4. How we use your data

• To send emails: we read the Google Sheet data you choose to connect and use Google Apps Script to send personalized messages on your behalf.
• Personalization and AI processing: To generate and personalize email content, Sendcraft uses third-party AI inference services, including Hack Club AI. Only the text data you choose to include in your Google Sheet (such as recipient names, roles, or public information used for personalization) is sent to these services. These services process the data temporarily to generate email text and do not retain it after the request completes. Processing by these providers is subject to their own privacy policies.
• Operations and security: tokens and logs are used to authenticate, troubleshoot, and secure the service.
• Analytics: aggregated, non-identifying metrics used to measure performance and improve Sendcraft.

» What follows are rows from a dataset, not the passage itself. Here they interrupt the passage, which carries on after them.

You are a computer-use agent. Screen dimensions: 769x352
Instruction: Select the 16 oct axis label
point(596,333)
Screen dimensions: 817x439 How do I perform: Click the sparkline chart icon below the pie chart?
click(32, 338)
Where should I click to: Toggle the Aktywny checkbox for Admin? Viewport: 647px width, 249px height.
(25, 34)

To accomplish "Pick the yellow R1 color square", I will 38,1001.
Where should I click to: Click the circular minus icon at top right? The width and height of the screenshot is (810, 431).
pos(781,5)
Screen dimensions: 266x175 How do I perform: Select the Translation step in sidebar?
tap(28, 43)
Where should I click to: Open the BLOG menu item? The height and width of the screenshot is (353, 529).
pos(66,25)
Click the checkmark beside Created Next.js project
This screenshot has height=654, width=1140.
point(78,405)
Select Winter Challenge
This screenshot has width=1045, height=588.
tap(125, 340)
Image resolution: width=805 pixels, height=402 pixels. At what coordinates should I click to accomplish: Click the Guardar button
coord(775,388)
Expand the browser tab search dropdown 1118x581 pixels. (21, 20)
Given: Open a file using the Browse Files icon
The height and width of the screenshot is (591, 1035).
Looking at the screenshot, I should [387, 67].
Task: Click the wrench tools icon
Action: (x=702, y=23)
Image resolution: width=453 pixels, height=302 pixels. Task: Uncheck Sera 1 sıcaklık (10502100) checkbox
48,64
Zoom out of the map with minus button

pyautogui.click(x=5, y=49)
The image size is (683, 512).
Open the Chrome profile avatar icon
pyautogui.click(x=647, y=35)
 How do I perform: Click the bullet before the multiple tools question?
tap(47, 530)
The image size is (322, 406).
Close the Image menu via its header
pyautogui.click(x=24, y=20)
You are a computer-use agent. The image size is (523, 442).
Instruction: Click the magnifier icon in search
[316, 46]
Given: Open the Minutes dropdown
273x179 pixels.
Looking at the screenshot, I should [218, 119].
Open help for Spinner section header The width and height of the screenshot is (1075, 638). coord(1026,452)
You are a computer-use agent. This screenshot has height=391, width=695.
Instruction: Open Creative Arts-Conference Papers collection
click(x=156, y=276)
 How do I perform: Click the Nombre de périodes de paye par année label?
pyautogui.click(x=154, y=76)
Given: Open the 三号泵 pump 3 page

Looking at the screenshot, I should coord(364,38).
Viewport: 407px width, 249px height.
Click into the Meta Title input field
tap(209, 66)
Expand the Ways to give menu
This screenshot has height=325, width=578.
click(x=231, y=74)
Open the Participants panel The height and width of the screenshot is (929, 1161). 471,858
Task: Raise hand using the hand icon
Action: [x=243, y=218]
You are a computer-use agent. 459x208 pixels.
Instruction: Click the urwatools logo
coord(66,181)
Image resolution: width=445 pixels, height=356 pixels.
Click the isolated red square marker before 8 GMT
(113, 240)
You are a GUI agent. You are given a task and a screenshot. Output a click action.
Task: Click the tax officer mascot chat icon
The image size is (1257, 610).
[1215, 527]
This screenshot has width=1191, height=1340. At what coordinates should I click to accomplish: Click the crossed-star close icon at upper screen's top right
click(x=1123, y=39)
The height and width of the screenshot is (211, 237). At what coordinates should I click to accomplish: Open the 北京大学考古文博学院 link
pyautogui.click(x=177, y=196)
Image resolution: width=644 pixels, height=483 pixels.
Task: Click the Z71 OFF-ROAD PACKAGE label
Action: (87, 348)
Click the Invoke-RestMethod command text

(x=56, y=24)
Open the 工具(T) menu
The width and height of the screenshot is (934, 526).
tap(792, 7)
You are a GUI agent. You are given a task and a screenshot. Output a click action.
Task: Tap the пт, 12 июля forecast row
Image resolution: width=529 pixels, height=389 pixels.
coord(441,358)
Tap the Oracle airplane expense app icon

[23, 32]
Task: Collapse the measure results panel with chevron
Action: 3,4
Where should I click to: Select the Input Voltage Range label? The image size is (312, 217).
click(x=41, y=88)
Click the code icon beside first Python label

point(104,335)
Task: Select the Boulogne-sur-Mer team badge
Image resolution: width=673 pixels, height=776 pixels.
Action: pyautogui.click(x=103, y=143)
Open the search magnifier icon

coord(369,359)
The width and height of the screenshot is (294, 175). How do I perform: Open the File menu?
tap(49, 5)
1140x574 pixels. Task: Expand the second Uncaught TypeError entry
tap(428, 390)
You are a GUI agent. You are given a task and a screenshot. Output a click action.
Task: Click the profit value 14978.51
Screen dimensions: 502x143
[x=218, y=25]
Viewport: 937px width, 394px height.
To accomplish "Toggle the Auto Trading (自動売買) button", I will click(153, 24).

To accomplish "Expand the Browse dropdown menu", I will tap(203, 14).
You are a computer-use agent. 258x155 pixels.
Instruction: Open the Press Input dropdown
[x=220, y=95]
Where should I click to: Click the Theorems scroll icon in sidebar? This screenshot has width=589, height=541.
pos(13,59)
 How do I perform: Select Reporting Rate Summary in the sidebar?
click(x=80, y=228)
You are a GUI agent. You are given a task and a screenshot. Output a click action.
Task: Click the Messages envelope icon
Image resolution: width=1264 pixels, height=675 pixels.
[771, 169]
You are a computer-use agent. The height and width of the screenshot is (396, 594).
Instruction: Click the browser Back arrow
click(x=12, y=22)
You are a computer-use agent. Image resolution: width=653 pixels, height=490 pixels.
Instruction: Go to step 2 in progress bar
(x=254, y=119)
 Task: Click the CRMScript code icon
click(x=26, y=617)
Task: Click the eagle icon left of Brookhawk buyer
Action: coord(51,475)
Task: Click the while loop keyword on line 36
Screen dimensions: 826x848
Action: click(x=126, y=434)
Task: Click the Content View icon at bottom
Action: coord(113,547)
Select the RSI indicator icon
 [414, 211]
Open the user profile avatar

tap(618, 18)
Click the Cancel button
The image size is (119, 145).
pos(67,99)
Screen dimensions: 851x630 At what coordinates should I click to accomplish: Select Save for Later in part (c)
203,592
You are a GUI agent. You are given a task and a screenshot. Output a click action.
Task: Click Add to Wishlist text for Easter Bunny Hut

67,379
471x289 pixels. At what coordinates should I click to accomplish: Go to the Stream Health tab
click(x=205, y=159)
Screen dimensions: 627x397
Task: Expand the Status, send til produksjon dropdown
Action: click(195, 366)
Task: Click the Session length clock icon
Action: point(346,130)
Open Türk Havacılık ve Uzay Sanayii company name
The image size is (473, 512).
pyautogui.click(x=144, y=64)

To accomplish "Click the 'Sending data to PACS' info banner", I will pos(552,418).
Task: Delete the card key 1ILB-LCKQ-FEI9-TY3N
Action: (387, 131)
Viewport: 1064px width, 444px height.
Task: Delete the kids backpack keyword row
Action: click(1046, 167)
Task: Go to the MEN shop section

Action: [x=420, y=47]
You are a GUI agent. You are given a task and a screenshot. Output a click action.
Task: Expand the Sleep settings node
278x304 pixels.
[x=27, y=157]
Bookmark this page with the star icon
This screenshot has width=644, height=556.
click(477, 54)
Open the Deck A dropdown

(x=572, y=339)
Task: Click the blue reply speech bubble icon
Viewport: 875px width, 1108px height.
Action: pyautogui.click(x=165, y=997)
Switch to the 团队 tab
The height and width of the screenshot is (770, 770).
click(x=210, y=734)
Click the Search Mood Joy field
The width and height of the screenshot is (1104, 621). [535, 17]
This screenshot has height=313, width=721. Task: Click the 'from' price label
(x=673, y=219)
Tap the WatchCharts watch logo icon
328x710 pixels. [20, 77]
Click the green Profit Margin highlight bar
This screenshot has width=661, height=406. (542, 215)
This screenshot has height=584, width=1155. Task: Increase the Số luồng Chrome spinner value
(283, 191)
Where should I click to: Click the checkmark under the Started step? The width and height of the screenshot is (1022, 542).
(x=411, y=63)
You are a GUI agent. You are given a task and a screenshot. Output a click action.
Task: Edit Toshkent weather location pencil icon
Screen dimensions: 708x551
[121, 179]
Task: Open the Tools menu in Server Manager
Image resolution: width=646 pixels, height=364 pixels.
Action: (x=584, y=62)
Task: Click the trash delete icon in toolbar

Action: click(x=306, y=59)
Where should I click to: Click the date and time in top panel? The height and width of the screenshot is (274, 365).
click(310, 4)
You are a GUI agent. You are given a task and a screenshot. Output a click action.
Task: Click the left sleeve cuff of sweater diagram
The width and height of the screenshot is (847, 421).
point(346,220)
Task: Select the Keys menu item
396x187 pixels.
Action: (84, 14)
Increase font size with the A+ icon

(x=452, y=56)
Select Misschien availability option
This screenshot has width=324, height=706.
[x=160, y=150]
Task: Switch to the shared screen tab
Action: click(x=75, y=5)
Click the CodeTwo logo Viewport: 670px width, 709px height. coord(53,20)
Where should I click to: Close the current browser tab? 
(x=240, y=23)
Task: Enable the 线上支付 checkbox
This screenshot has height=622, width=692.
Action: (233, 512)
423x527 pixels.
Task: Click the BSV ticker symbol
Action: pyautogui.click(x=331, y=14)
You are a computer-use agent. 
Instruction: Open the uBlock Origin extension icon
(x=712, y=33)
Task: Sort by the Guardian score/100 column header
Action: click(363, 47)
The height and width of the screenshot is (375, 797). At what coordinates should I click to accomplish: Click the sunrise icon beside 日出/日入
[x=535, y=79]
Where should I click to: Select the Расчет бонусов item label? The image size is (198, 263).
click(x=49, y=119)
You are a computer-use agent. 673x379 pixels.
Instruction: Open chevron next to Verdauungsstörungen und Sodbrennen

5. Sharing and third parties

We do not sell or rent your personal data. We may share or disclose data only in the following limited cases:

• With Google as required to authenticate users and to send email (Google APIs and Google Apps Script).
• With service providers who process data on our behalf (hosting, analytics). These providers act only on our instructions and are contractually bound to protect data.
• If required by law or to respond to lawful requests from authorities, or to protect rights, property, or personal safety.

6. Cookies, tokens, and authentication

Authentication uses Google OAuth. Sendcraft stores an ID token / session token in a secure cookie for session management. That token is used to verify identity server-side via Google userinfo endpoints. We do not export tokens except to verify identity with Google. If you sign in from the Google Sheets extension, the extension provides an OAuth token which the dashboard may accept to sign you in.

7. Storage and security

Data is stored in Firestore (Google Cloud). Transport of data is encrypted via HTTPS. We use reasonable administrative, technical, and physical safeguards appropriate to the sensitivity of the information. No system is perfect; we cannot guarantee absolute security.

8. Data retention and deletion

We retain campaign data indefinitely until you request deletion. To delete your account and all associated data, contact team@sendcraft.app. Requests to export your data or erase it will be handled by email and will include reasonable verification steps.

9. International users and GDPR

Sendcraft is available globally and may transfer or store data in jurisdictions outside your country. If you are in the EU, UK, or other jurisdictions with privacy laws, you have rights including access, rectification, erasure, and portability. To exercise those rights, contact team@sendcraft.app. We will respond within a reasonable timeframe and may require identity verification.

10. Children

Sendcraft is not designed specifically for children. If you are under the age required by local law for consent (for example, under 16 in some jurisdictions or 13 in others), do not sign up without parental consent. If an account for a minor is created in error, contact team@sendcraft.app to request deletion.

11. Business model

Sendcraft is currently free. We may offer paid plans in the future (paying customers receive additional features and priority support). We do not monetize personal data; paid plans are for access and service levels.

12. Changes to this policy

We may update this Privacy Policy. Notice of material changes will be posted on the site with a revised “last updated” date. Continued use of the Service after such changes constitutes acceptance of the updated policy.

13. Contact

Questions, export or deletion requests, or privacy concerns: team@sendcraft.app.

Note: this Privacy Policy describes current practices for an early-stage product. As Sendcraft grows, we will refine our practices and update this policy accordingly.